WORK REQUIRED:
Among the records, which lines include "each"? List them.

ENTRIES SHOWN:
☆ ☆ ☆ ☆

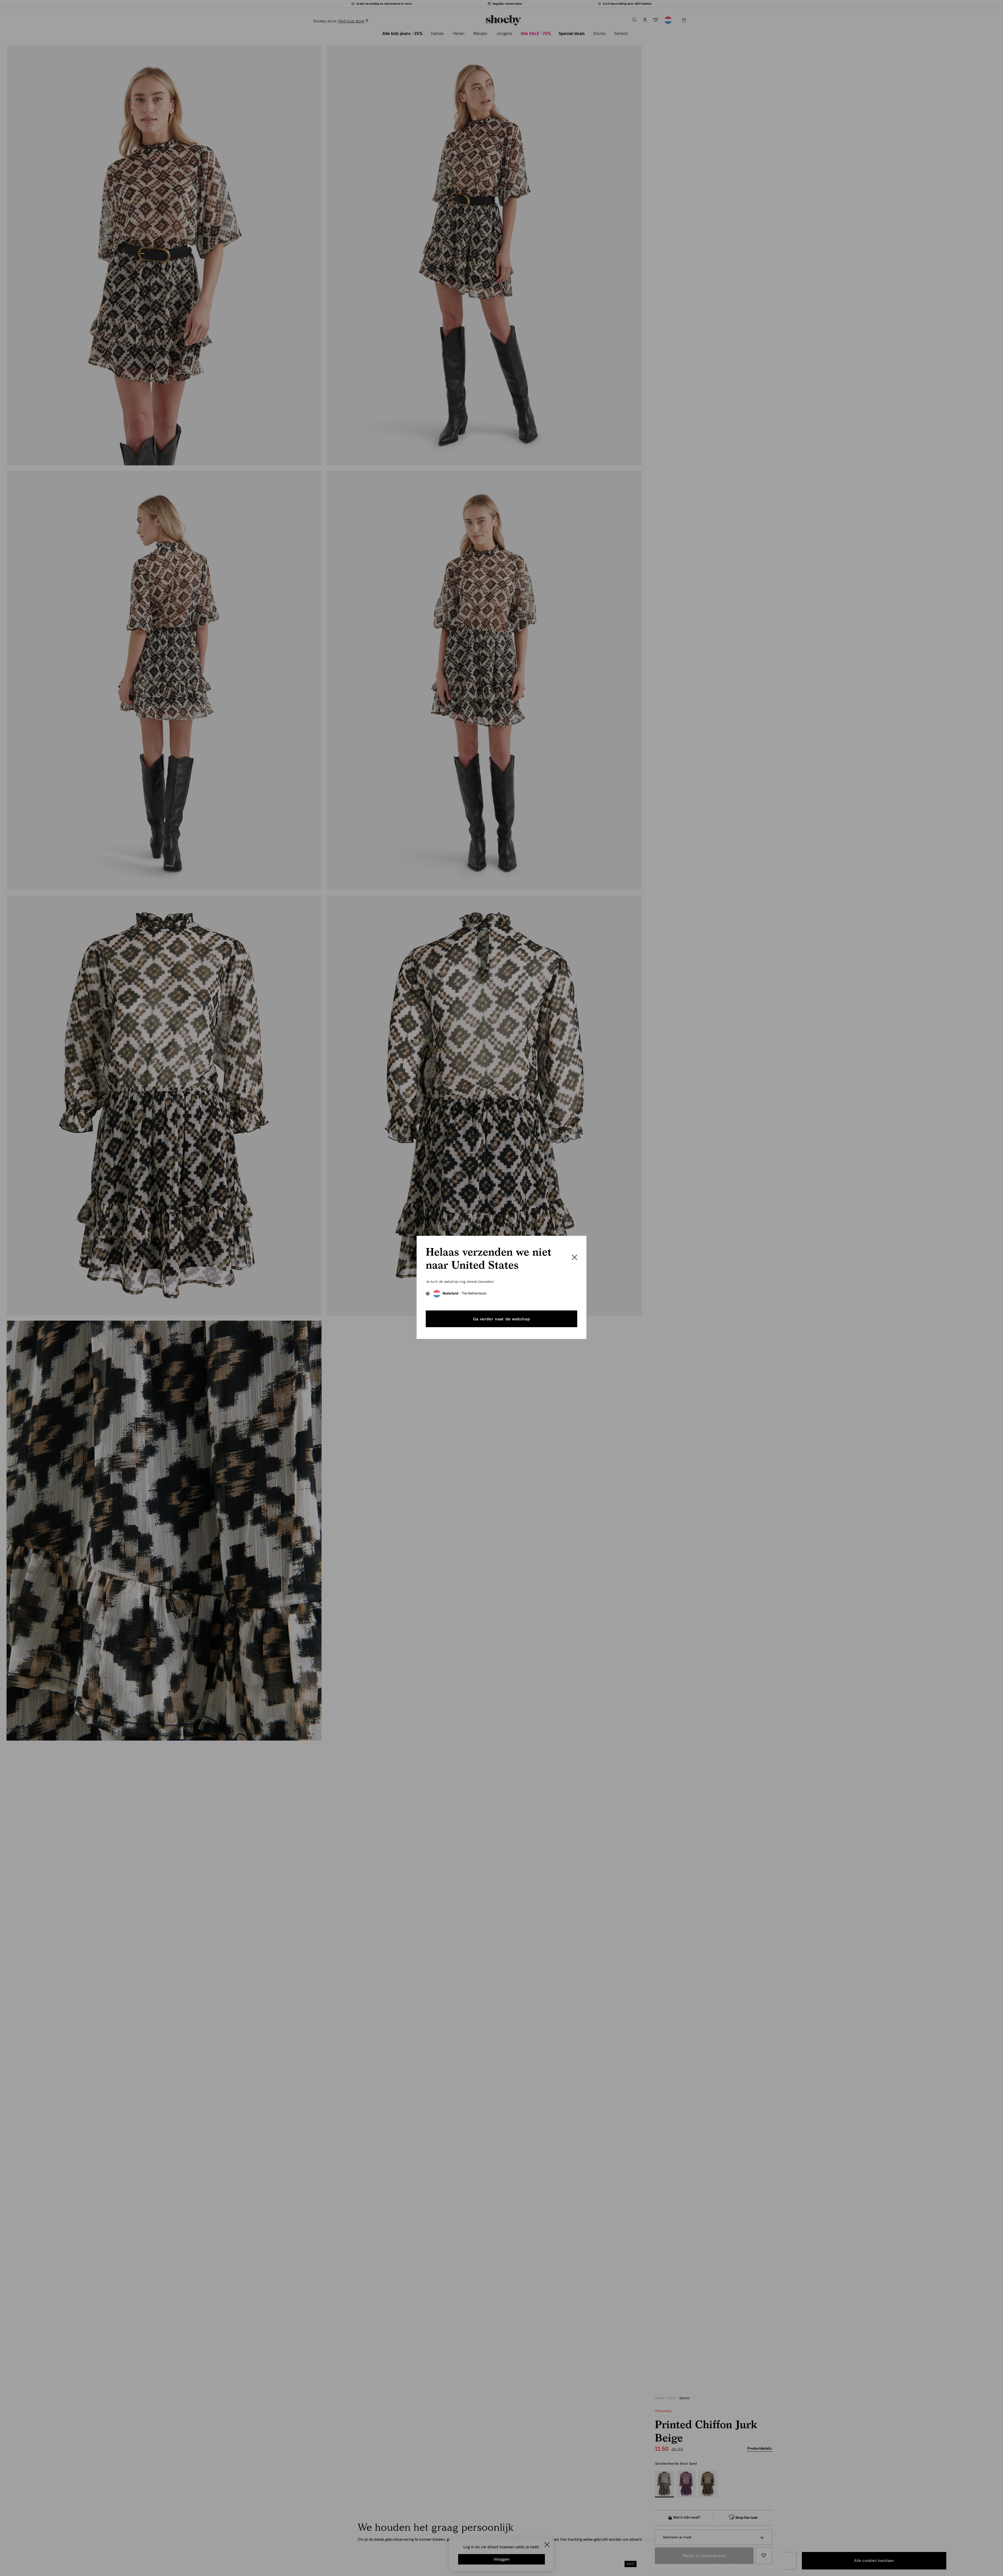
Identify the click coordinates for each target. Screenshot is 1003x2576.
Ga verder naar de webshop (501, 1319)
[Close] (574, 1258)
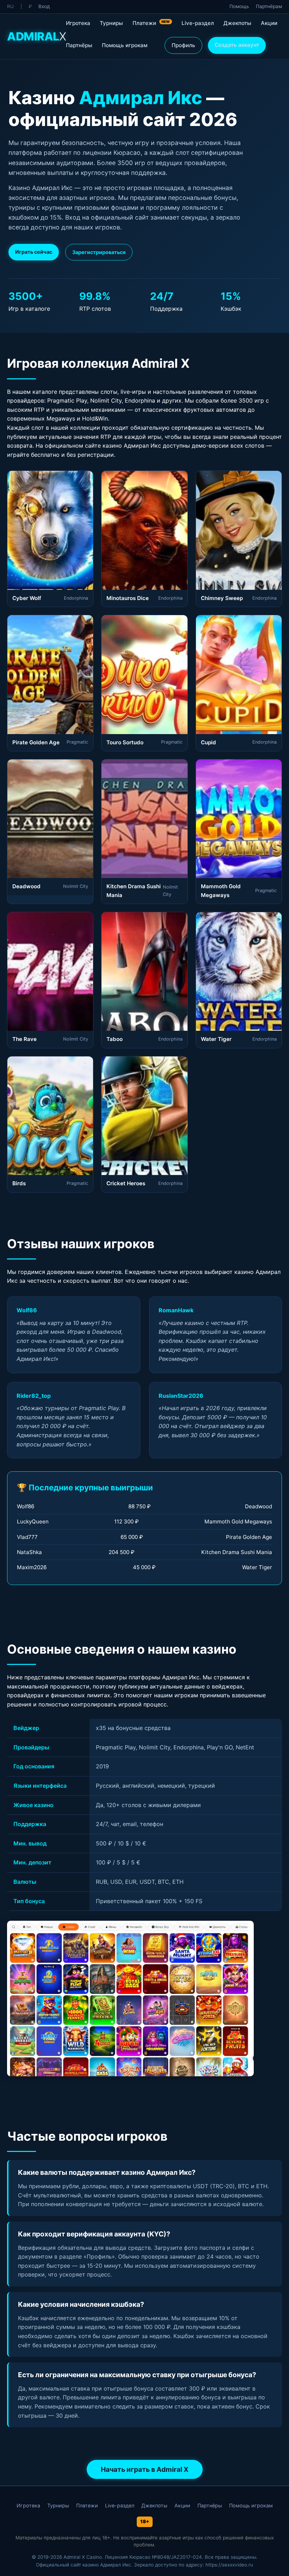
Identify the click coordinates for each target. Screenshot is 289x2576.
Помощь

☆ ☆ ☆ ☆

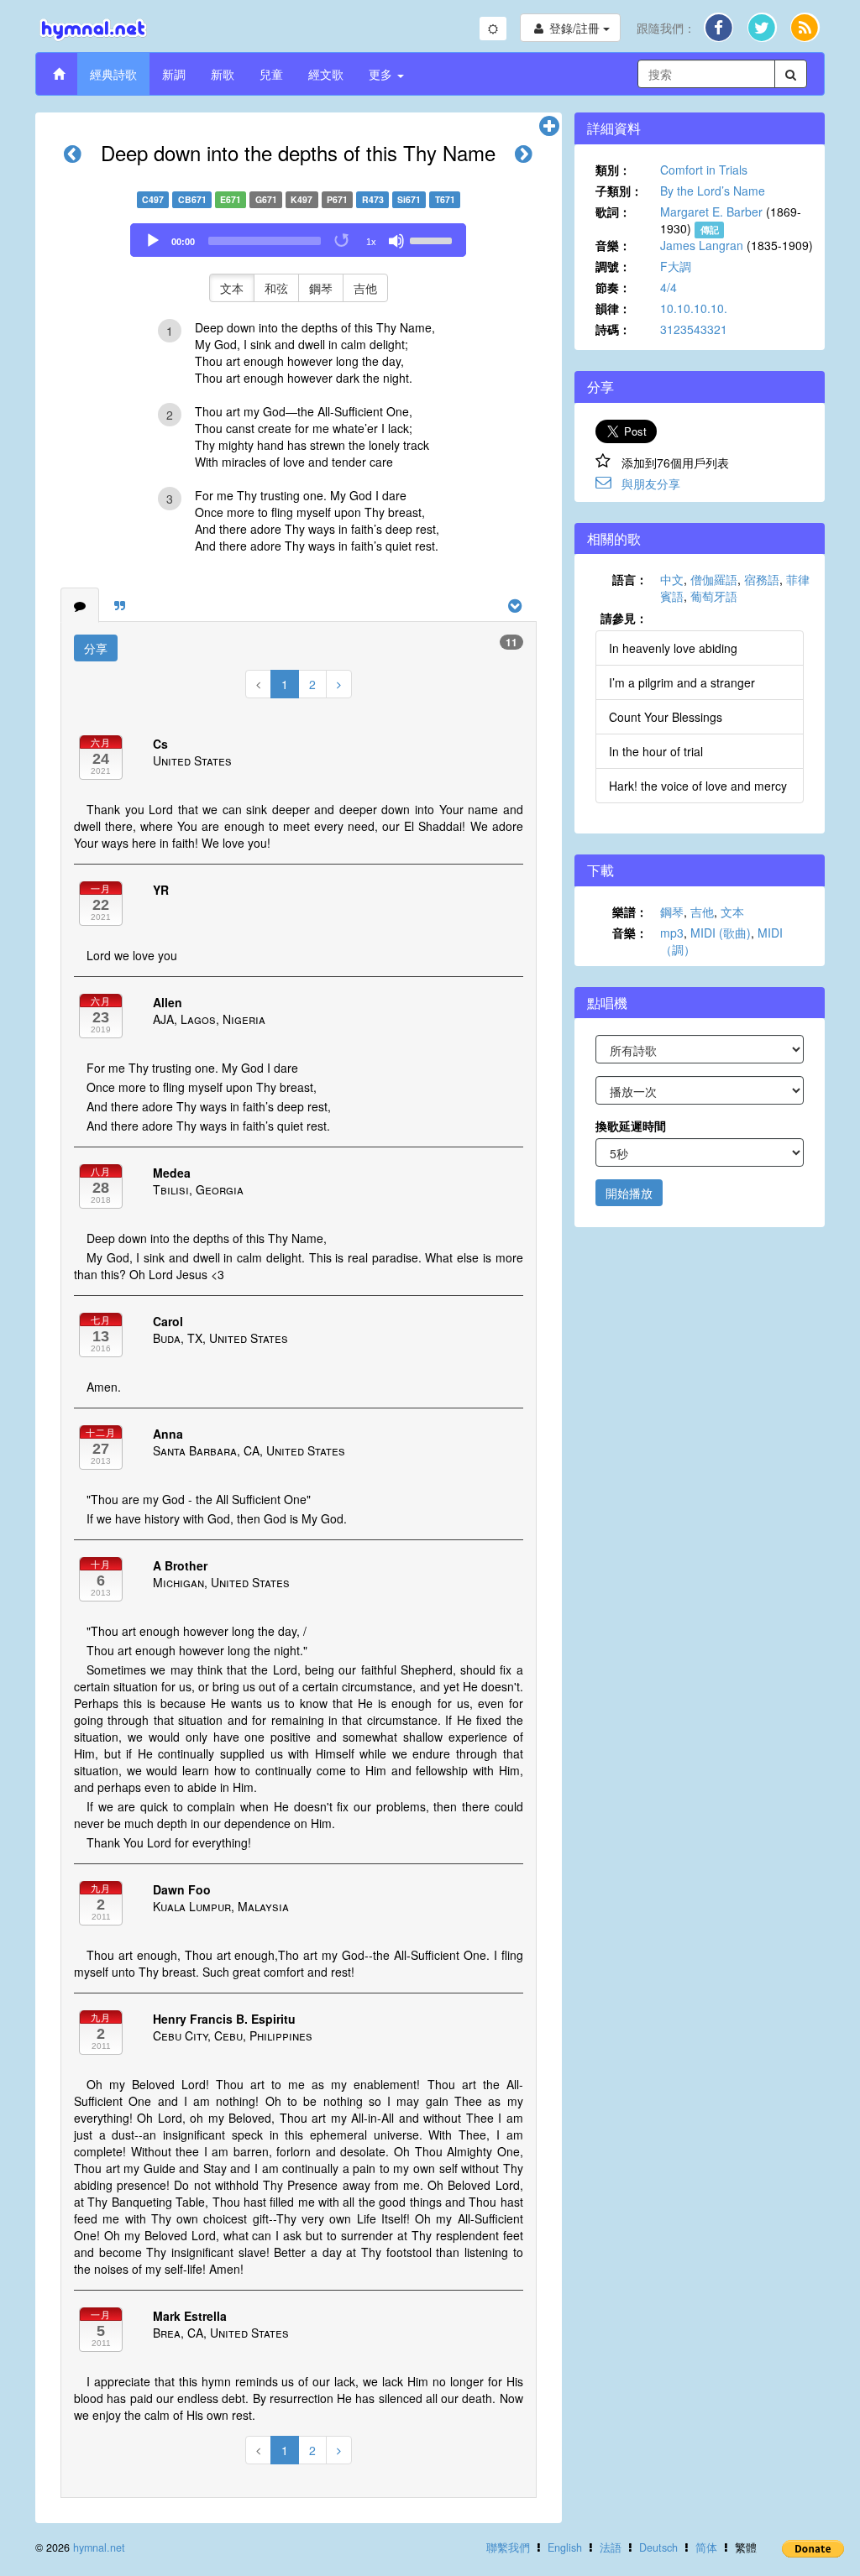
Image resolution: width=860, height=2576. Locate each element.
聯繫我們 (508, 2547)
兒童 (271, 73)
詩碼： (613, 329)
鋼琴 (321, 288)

☆ ☆ ☆ ☆

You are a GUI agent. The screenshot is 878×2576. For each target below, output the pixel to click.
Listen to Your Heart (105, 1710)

☆ ☆ ☆ ☆

TASK RESPONSE:
Identify the click coordinates for each target. Screenshot is 1003x2576.
Identify the click coordinates for each target. Screenshot is 289x2576.
Image resolution: width=860, height=2576. Locate each element.
You are a GUI agent. The screenshot is 878×2576. For each target below, output the pixel to click.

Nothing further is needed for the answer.